### Exercise details
Output exactly the lines from the one containing "Image resolution: width=291" through the final line of the entries below, both included, and skip the pictures.

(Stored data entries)
==*==

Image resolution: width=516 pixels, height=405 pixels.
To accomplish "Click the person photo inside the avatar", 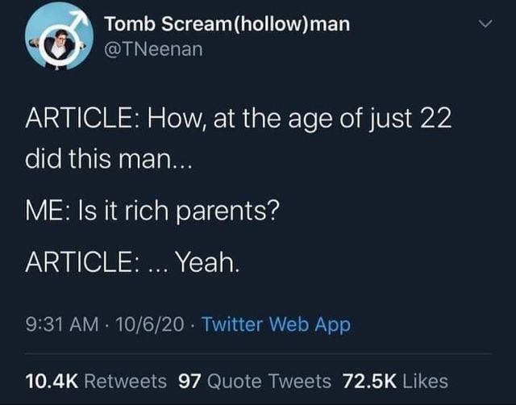I will [x=56, y=44].
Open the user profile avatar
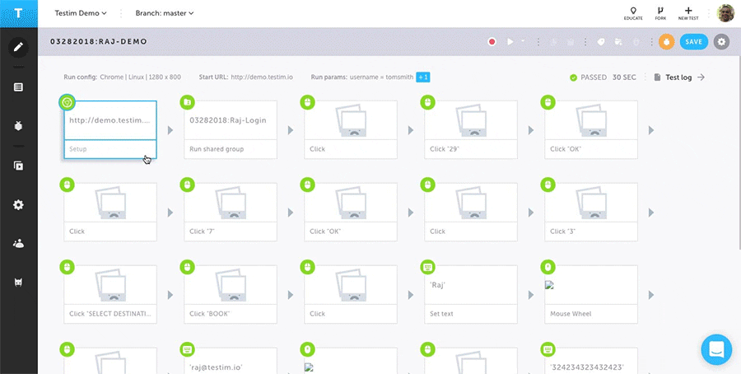 pyautogui.click(x=725, y=13)
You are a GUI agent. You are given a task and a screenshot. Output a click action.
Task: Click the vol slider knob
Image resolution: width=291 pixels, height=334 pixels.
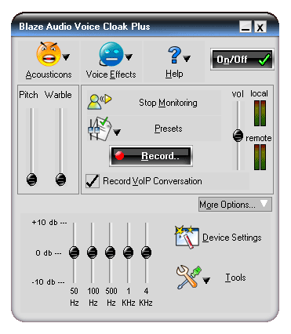pos(238,136)
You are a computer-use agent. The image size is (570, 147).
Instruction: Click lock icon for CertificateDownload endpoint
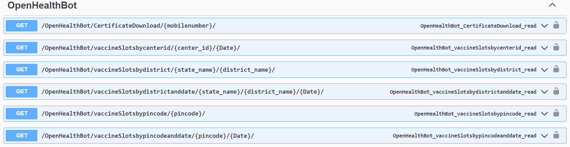point(556,25)
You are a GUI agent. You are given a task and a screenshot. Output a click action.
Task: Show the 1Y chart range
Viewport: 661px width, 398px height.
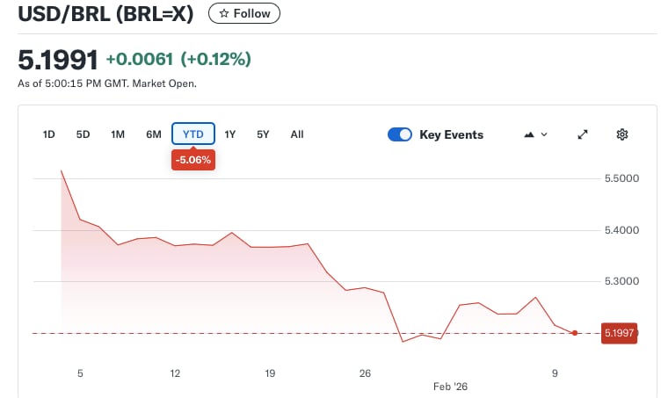[230, 134]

==*==

### Result of the task
Image resolution: width=291 pixels, height=334 pixels.
pos(238,136)
You are a computer-use agent. The image size is (570, 147).
Instruction: Click lock icon for CertificateDownload endpoint
point(556,25)
You are a GUI agent. You are given a task and a screenshot. Output a click action.
Task: Show the 1Y chart range
Viewport: 661px width, 398px height.
[230, 134]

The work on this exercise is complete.